MATERIAL FOR THIS TASK

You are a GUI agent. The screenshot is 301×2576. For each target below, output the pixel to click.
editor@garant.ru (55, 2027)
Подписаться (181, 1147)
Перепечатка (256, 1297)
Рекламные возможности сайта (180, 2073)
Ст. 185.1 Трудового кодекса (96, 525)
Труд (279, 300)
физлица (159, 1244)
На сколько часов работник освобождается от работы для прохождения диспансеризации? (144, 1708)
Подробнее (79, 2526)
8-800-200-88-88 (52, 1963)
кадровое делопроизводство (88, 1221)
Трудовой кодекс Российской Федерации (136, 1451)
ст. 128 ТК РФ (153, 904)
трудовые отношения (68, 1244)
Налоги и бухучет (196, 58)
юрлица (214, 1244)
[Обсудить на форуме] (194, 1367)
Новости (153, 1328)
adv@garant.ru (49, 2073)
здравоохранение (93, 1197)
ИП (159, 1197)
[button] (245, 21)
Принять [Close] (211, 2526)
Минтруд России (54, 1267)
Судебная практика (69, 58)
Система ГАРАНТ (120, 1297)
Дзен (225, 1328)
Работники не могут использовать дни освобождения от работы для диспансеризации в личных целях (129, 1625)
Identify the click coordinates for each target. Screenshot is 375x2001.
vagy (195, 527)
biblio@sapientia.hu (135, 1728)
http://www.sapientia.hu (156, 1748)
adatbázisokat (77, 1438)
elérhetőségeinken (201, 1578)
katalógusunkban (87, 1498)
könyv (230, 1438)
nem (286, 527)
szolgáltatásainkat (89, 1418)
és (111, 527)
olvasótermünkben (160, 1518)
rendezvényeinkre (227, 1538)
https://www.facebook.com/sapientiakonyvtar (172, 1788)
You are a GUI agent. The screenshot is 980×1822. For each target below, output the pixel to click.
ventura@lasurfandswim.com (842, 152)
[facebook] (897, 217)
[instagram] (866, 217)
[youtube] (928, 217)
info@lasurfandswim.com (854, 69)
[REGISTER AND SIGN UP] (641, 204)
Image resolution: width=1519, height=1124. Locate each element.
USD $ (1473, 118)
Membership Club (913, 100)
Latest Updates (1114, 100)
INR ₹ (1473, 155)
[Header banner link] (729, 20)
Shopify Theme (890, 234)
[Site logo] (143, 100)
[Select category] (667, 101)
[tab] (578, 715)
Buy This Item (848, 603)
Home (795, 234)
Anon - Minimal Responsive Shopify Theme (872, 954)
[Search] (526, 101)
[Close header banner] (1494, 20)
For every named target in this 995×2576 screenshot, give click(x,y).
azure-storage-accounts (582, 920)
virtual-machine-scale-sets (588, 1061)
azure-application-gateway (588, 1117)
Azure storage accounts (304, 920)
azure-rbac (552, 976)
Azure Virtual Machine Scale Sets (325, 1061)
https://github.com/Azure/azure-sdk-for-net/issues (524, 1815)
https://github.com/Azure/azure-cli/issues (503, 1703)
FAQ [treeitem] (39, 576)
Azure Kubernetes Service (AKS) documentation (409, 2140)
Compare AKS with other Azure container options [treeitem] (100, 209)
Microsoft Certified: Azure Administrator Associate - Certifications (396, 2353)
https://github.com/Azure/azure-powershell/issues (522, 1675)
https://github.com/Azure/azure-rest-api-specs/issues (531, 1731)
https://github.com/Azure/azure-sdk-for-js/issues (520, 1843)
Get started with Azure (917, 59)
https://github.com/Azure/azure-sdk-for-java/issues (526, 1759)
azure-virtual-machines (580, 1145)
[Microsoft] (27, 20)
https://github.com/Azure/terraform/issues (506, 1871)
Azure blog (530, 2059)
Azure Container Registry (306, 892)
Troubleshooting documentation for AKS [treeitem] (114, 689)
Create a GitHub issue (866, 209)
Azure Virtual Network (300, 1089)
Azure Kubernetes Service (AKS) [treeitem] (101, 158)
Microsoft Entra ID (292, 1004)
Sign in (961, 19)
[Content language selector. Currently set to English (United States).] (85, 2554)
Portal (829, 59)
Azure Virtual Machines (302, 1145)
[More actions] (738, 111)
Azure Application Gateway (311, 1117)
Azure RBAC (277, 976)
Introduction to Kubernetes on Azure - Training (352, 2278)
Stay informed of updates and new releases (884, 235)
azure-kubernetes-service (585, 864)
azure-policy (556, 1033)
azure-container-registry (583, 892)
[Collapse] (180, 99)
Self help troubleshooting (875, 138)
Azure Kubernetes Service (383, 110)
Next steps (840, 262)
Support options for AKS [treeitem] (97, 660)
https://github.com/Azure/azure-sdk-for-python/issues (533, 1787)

GIVEN REQUEST
Rewrite every line of the records above as a numbered list, leaving out any blank lines.

IN RESPONSE
1. You are a GUI agent. The screenshot is 301×2576. For each target below, output the pixel to click.
2. editor@garant.ru (55, 2027)
3. Подписаться (181, 1147)
4. Перепечатка (256, 1297)
5. Рекламные возможности сайта (180, 2073)
6. Ст. 185.1 Трудового кодекса (96, 525)
7. Труд (279, 300)
8. физлица (159, 1244)
9. На сколько часов работник освобождается от работы для прохождения диспансеризации? (144, 1708)
10. Подробнее (79, 2526)
11. 8-800-200-88-88 (52, 1963)
12. кадровое делопроизводство (88, 1221)
13. Трудовой кодекс Российской Федерации (136, 1451)
14. ст. 128 ТК РФ (153, 904)
15. трудовые отношения (68, 1244)
16. Налоги и бухучет (196, 58)
17. юрлица (214, 1244)
18. [Обсудить на форуме] (194, 1367)
19. Новости (153, 1328)
20. adv@garant.ru (49, 2073)
21. здравоохранение (93, 1197)
22. ИП (159, 1197)
23. [button] (245, 21)
24. Принять [Close] (211, 2526)
25. Минтруд России (54, 1267)
26. Судебная практика (69, 58)
27. Система ГАРАНТ (120, 1297)
28. Дзен (225, 1328)
29. Работники не могут использовать дни освобождения от работы для диспансеризации в личных целях (129, 1625)
30. Identify the click coordinates for each target. Screenshot is 375x2001.
31. vagy (195, 527)
32. biblio@sapientia.hu (135, 1728)
33. http://www.sapientia.hu (156, 1748)
34. adatbázisokat (77, 1438)
35. elérhetőségeinken (201, 1578)
36. katalógusunkban (87, 1498)
37. könyv (230, 1438)
38. nem (286, 527)
39. szolgáltatásainkat (89, 1418)
40. és (111, 527)
41. olvasótermünkben (160, 1518)
42. rendezvényeinkre (227, 1538)
43. https://www.facebook.com/sapientiakonyvtar (172, 1788)
44. You are a GUI agent. The screenshot is 980×1822. For each target below, output the pixel to click.
45. ventura@lasurfandswim.com (842, 152)
46. [facebook] (897, 217)
47. [instagram] (866, 217)
48. [youtube] (928, 217)
49. info@lasurfandswim.com (854, 69)
50. [REGISTER AND SIGN UP] (641, 204)
51. Image resolution: width=1519, height=1124. Locate each element.
52. USD $ (1473, 118)
53. Membership Club (913, 100)
54. Latest Updates (1114, 100)
55. INR ₹ (1473, 155)
56. [Header banner link] (729, 20)
57. Shopify Theme (890, 234)
58. [Site logo] (143, 100)
59. [Select category] (667, 101)
60. [tab] (578, 715)
61. Buy This Item (848, 603)
62. Home (795, 234)
63. Anon - Minimal Responsive Shopify Theme (872, 954)
64. [Search] (526, 101)
65. [Close header banner] (1494, 20)
66. For every named target in this 995×2576 screenshot, give click(x,y).
67. azure-storage-accounts (582, 920)
68. virtual-machine-scale-sets (588, 1061)
69. azure-application-gateway (588, 1117)
70. Azure storage accounts (304, 920)
71. azure-rbac (552, 976)
72. Azure Virtual Machine Scale Sets (325, 1061)
73. https://github.com/Azure/azure-sdk-for-net/issues (524, 1815)
74. https://github.com/Azure/azure-cli/issues (503, 1703)
75. FAQ [treeitem] (39, 576)
76. Azure Kubernetes Service (AKS) documentation (409, 2140)
77. Compare AKS with other Azure container options [treeitem] (100, 209)
78. Microsoft Certified: Azure Administrator Associate - Certifications (396, 2353)
79. https://github.com/Azure/azure-powershell/issues (522, 1675)
80. https://github.com/Azure/azure-rest-api-specs/issues (531, 1731)
81. https://github.com/Azure/azure-sdk-for-js/issues (520, 1843)
82. Get started with Azure (917, 59)
83. https://github.com/Azure/azure-sdk-for-java/issues (526, 1759)
84. azure-virtual-machines (580, 1145)
85. [Microsoft] (27, 20)
86. https://github.com/Azure/terraform/issues (506, 1871)
87. Azure blog (530, 2059)
88. Azure Container Registry (306, 892)
89. Troubleshooting documentation for AKS [treeitem] (114, 689)
90. Create a GitHub issue (866, 209)
91. Azure Virtual Network (300, 1089)
92. Azure Kubernetes Service (AKS) [treeitem] (101, 158)
93. Microsoft Entra ID (292, 1004)
94. Sign in (961, 19)
95. [Content language selector. Currently set to English (United States).] (85, 2554)
96. Portal (829, 59)
97. Azure Virtual Machines (302, 1145)
98. [More actions] (738, 111)
99. Azure Application Gateway (311, 1117)
100. Azure RBAC (277, 976)
101. Introduction to Kubernetes on Azure - Training (352, 2278)
102. Stay informed of updates and new releases (884, 235)
103. azure-kubernetes-service (585, 864)
104. azure-policy (556, 1033)
105. azure-container-registry (583, 892)
106. [Collapse] (180, 99)
107. Self help troubleshooting (875, 138)
108. Azure Kubernetes Service (383, 110)
109. Next steps (840, 262)
110. Support options for AKS [treeitem] (97, 660)
111. https://github.com/Azure/azure-sdk-for-python/issues (533, 1787)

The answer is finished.